Selahaddin Gülen est au cœur d’une affaire digne d’un roman policier. Alors qu’il était au Kenya en tant que demandeur d’asile, ce ressortissant turc, dont l’oncle est la bête noire du président turc Erdogan, a mystérieusement disparu au début du mois de mai. Les autorités d’Ankara assurent désormais le détenir.
Une semaine après la divulgation du retour forcé dans son pays de Selahaddin Gülen, le Kenya reste mutique sur cet incident et sur le rôle qu’il a pu y jouer.
Mystérieuse disparition de Selahaddin Gülen
Selahaddin Gülen est le neveu du prédicateur musulman Fethullah Gülen, basé aux Etats-Unis.

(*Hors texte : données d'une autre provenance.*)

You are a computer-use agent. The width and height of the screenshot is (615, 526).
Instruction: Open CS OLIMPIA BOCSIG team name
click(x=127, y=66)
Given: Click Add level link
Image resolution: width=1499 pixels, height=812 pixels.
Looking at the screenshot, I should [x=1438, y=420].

Ce dernier, fondateur de la confrérie Gülen, est accusé d’avoir orchestré la tentative de coup d’Etat de 2016 en Turquie, ce qu’il a toujours nié. Depuis, une traque est menée contre les membres du réseau Gülen.

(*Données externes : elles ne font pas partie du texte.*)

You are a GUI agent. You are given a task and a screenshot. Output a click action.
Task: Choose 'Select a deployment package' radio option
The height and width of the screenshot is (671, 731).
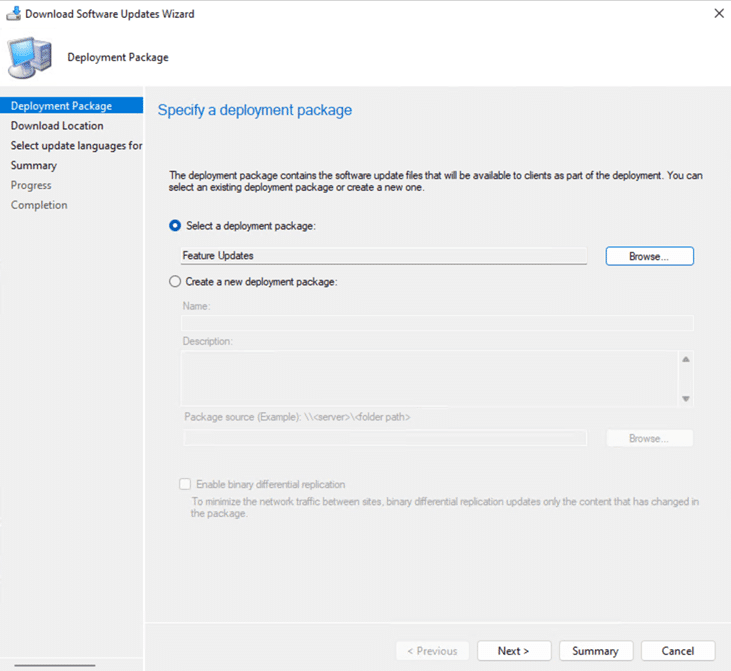(175, 226)
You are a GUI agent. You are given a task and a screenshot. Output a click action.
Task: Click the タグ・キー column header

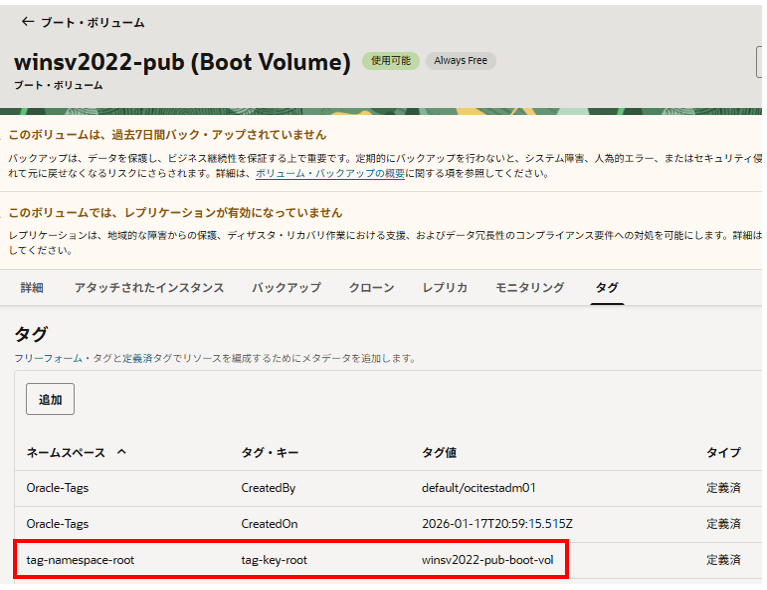tap(269, 453)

Selahaddin Gülen, aussi résident aux Etats-Unis, avait été arrêté à son arrivée à l’aéroport de Nairobi le 17 octobre 2020. Il se rendait, selon lui, au Kenya pour se marier. L’arrestation faisait suite à une demande de la Turquie qui l’accusait de « pédophilie », et réclamait son extradition. Mais ses avocats rétorquent que ces actes présumés ont été « jugés et se sont conclus par un acquittement (…) en 2018 ».
Ils ajoutent que le gouvernement turc mène « de longue date une campagne afin de poursuivre et de persécuter le requérant ainsi que sa famille », affirmant que le frère, la sœur et 62 autres membres de la famille de Selahaddin sont actuellement en prison. En mars 2021, la justice kényane refuse son extradition, reconnaît le statut de demandeur d’asile de Selahaddin Gülen, et le place en liberté provisoire.

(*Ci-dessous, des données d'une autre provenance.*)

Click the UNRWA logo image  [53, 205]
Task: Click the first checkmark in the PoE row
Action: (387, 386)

Son contrôle judiciaire l’obligeait à se rendre tous les lundis au commissariat. Or, depuis le 3 mai dernier, il n’a pas réapparu. C’est son épouse qui a donné l’alerte. Après elle, des membres du réseau Gülen ont réclamé sa libération. L’agence de presse étatique turque Anadolu a affirmé le 31 mai que Selahaddin Gülen avait été rapatrié par des agents des renseignements turcs.
Dénonciation du rôle trouble du Kenya
L’un des avocats de Selahaddin Gülen, Jotham Arwa, accuse les autorités kényanes d’avoir « capturé de manière gratuite et flagrante » son client et de l’avoir « détenu au secret » dans le but de « contourner la loi » et de le renvoyer en Turquie. L’attitude des autorités kényanes, et leur silence sur cette affaire, une semaine après la divulgation de l’endroit ou Selahaddin se trouve, réconforte dans leur position ceux qui accusent le pays.
« Comment des agents étrangers peuvent-ils parvenir à attraper quelqu’un, partir avec et l’emmener à JKIA (l’aéroport international) et le faire sortir du pays ? Sans que personne ne pose de questions ? ». S’interroge Otsieno Namwaya, militant de Human Rights Watch pour l’Est africain, lorsqu’il affirme que le gouvernement kényan se borne à dire qu’il a été kidnappé par des agents turcs à la porte du commissariat.
Ces accusations se fondent sur des antécédents du gouvernement Kenyan qui a déjà extradé vers leurs pays, des demandeurs d’asiles. Notamment, le leader indépendantiste kurde Abdullah Öcalan capturé en 1999, alors qu’il séjourne dans la résidence de l’ambassadeur de Grèce à Nairobi.
Ce ressortissant turc était traqué depuis longtemps par les autorités de son pays. HRW cite de nombreux cas de Rwandais, de Burundais, de Congolais et d’Ethiopiens arrêtés au Kenya et forcés à rentrer chez eux. « L’hostilité du gouvernement kényan envers les demandeurs d’asile est tout simplement stupéfiante, réagit Otsieno Namwaya. Le gouvernement actuel ne respecte pas du tout la justice », conclut-il.
Pour le moment ni la police, ni les responsables kényans de l’immigration n’ont souhaité répondre aux multiples demandes de commentaires de l’AFP.